*** Materials provided Section Begins ***

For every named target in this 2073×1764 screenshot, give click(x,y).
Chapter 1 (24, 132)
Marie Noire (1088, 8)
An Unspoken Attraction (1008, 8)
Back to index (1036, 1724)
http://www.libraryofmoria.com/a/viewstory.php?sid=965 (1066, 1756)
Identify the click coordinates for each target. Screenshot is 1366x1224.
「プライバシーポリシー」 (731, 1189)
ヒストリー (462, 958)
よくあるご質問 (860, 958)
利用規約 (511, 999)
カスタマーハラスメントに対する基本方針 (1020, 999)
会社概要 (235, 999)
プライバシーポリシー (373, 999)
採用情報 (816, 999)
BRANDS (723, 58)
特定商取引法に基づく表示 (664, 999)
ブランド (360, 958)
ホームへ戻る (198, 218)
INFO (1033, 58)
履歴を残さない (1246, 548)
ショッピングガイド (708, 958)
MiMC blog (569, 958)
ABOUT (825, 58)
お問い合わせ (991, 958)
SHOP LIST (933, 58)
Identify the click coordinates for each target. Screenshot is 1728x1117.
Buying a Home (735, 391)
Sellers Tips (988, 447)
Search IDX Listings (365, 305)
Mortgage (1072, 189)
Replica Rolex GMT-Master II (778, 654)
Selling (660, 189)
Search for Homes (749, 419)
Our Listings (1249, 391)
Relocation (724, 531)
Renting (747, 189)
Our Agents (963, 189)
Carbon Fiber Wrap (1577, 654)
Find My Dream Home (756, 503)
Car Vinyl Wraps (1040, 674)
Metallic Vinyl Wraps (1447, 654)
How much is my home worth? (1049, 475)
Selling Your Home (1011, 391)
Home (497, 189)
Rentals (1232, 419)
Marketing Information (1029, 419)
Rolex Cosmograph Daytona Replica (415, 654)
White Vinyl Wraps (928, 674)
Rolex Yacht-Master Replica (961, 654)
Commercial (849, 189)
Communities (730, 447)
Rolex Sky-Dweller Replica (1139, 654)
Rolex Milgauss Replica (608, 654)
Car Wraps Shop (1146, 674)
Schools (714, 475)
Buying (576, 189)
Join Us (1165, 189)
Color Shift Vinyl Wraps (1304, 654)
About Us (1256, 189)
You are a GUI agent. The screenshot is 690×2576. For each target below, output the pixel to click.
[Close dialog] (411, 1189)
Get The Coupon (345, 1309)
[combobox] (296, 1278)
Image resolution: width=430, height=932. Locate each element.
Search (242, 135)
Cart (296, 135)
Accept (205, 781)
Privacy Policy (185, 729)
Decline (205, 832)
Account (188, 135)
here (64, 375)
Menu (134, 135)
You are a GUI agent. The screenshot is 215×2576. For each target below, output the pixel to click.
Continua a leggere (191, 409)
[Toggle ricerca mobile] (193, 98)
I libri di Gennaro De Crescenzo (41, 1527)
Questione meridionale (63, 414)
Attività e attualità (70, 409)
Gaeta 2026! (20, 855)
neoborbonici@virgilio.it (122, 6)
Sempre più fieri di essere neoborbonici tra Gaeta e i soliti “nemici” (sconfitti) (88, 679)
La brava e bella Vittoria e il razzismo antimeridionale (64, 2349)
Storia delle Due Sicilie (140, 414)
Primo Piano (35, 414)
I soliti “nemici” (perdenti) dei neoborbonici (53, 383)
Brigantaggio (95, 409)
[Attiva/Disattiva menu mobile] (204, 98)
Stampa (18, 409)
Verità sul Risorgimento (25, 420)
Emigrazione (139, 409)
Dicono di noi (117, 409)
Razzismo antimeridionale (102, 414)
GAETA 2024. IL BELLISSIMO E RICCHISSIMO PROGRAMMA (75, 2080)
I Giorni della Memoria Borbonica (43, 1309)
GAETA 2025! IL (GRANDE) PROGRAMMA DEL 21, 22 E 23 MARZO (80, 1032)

*** Materials provided Section Ends ***

# Task prompt
An exact transcription of every record above is required.

# Output for this exercise
For every named target in this 2073×1764 screenshot, give click(x,y).
Chapter 1 (24, 132)
Marie Noire (1088, 8)
An Unspoken Attraction (1008, 8)
Back to index (1036, 1724)
http://www.libraryofmoria.com/a/viewstory.php?sid=965 (1066, 1756)
Identify the click coordinates for each target. Screenshot is 1366x1224.
「プライバシーポリシー」 (731, 1189)
ヒストリー (462, 958)
よくあるご質問 (860, 958)
利用規約 (511, 999)
カスタマーハラスメントに対する基本方針 (1020, 999)
会社概要 (235, 999)
プライバシーポリシー (373, 999)
採用情報 (816, 999)
BRANDS (723, 58)
特定商取引法に基づく表示 (664, 999)
ブランド (360, 958)
ホームへ戻る (198, 218)
INFO (1033, 58)
履歴を残さない (1246, 548)
ショッピングガイド (708, 958)
MiMC blog (569, 958)
ABOUT (825, 58)
お問い合わせ (991, 958)
SHOP LIST (933, 58)
Identify the click coordinates for each target. Screenshot is 1728x1117.
Buying a Home (735, 391)
Sellers Tips (988, 447)
Search IDX Listings (365, 305)
Mortgage (1072, 189)
Replica Rolex GMT-Master II (778, 654)
Selling (660, 189)
Search for Homes (749, 419)
Our Listings (1249, 391)
Relocation (724, 531)
Renting (747, 189)
Our Agents (963, 189)
Carbon Fiber Wrap (1577, 654)
Find My Dream Home (756, 503)
Car Vinyl Wraps (1040, 674)
Metallic Vinyl Wraps (1447, 654)
How much is my home worth? (1049, 475)
Selling Your Home (1011, 391)
Home (497, 189)
Rentals (1232, 419)
Marketing Information (1029, 419)
Rolex Cosmograph Daytona Replica (415, 654)
White Vinyl Wraps (928, 674)
Rolex Yacht-Master Replica (961, 654)
Commercial (849, 189)
Communities (730, 447)
Rolex Sky-Dweller Replica (1139, 654)
Rolex Milgauss Replica (608, 654)
Car Wraps Shop (1146, 674)
Schools (714, 475)
Buying (576, 189)
Join Us (1165, 189)
Color Shift Vinyl Wraps (1304, 654)
About Us (1256, 189)
You are a GUI agent. The screenshot is 690×2576. For each target below, output the pixel to click.
[Close dialog] (411, 1189)
Get The Coupon (345, 1309)
[combobox] (296, 1278)
Image resolution: width=430, height=932. Locate each element.
Search (242, 135)
Cart (296, 135)
Accept (205, 781)
Privacy Policy (185, 729)
Decline (205, 832)
Account (188, 135)
here (64, 375)
Menu (134, 135)
You are a GUI agent. The screenshot is 215×2576. For each target below, output the pixel to click.
Continua a leggere (191, 409)
[Toggle ricerca mobile] (193, 98)
I libri di Gennaro De Crescenzo (41, 1527)
Questione meridionale (63, 414)
Attività e attualità (70, 409)
Gaeta 2026! (20, 855)
neoborbonici@virgilio.it (122, 6)
Sempre più fieri di essere neoborbonici tra Gaeta e i soliti “nemici” (sconfitti) (88, 679)
La brava e bella Vittoria e il razzismo antimeridionale (64, 2349)
Storia delle Due Sicilie (140, 414)
Primo Piano (35, 414)
I soliti “nemici” (perdenti) dei neoborbonici (53, 383)
Brigantaggio (95, 409)
[Attiva/Disattiva menu mobile] (204, 98)
Stampa (18, 409)
Verità sul Risorgimento (25, 420)
Emigrazione (139, 409)
Dicono di noi (117, 409)
Razzismo antimeridionale (102, 414)
GAETA 2024. IL BELLISSIMO E RICCHISSIMO PROGRAMMA (75, 2080)
I Giorni della Memoria Borbonica (43, 1309)
GAETA 2025! IL (GRANDE) PROGRAMMA DEL 21, 22 E 23 MARZO (80, 1032)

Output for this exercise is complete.